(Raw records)
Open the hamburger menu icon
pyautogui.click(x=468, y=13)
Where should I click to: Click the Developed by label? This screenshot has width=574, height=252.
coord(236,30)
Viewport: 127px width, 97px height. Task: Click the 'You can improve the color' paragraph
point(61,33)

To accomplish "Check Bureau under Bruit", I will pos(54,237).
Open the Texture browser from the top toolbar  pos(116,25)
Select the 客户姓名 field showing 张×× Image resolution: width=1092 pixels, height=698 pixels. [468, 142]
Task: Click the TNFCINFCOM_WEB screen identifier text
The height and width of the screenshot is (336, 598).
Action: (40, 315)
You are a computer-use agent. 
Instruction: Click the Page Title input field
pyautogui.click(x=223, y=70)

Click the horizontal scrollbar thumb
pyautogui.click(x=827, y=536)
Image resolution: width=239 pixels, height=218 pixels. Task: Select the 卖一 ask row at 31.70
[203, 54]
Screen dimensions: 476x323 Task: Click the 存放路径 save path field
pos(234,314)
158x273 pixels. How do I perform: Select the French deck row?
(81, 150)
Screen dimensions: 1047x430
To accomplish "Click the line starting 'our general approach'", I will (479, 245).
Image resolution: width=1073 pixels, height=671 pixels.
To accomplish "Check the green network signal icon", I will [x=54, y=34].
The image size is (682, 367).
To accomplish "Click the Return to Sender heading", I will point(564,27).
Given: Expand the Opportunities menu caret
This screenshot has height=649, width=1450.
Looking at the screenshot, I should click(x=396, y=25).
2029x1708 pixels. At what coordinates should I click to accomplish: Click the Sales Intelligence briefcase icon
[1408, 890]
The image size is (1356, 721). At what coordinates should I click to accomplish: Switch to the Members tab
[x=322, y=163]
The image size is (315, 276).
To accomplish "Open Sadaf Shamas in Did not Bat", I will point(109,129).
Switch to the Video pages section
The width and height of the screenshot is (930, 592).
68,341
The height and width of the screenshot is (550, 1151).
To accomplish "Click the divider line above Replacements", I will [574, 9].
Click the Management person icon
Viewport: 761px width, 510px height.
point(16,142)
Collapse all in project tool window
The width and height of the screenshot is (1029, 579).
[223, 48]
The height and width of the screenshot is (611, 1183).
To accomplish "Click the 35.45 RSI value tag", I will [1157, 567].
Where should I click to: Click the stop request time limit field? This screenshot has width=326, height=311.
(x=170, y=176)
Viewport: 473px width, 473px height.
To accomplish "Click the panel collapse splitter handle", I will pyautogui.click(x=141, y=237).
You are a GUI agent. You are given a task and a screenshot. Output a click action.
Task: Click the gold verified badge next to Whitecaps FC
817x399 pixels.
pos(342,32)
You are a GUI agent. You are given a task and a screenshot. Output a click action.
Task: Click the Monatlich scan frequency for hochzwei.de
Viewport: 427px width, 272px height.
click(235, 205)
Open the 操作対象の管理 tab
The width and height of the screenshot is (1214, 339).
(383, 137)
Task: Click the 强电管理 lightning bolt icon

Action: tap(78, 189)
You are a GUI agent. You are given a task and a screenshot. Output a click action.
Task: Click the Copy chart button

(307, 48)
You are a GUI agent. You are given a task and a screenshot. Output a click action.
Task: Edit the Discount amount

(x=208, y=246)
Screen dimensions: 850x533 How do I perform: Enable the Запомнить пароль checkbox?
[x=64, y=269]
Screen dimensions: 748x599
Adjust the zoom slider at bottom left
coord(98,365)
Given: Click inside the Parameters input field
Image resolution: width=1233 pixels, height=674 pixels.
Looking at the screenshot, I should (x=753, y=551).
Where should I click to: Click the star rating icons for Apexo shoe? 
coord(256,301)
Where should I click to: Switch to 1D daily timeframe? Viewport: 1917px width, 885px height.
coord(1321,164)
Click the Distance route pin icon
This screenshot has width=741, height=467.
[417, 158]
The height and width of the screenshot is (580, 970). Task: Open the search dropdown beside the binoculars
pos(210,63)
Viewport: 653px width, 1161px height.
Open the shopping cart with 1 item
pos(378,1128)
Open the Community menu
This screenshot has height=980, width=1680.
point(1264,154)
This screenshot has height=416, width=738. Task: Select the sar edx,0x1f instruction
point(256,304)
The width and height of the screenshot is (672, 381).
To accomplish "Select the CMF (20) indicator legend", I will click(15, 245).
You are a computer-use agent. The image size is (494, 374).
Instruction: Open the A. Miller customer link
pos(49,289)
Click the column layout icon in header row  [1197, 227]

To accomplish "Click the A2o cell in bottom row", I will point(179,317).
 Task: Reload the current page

- [SHORT PROBLEM] Could you format the records from the start through the line containing "Open the Texture", both ends included, as a two-column CSV with the columns input and output, one row per record, putting each record's text and its answer in their own quoted field and turning any line breaks into spaces?

- [WRITTEN ANSWER]
input,output
"Open the hamburger menu icon","pyautogui.click(x=468, y=13)"
"Where should I click to: Click the Developed by label? This screenshot has width=574, height=252.","coord(236,30)"
"Viewport: 127px width, 97px height. Task: Click the 'You can improve the color' paragraph","point(61,33)"
"To accomplish ""Check Bureau under Bruit"",","I will pos(54,237)."
"Open the Texture browser from the top toolbar","pos(116,25)"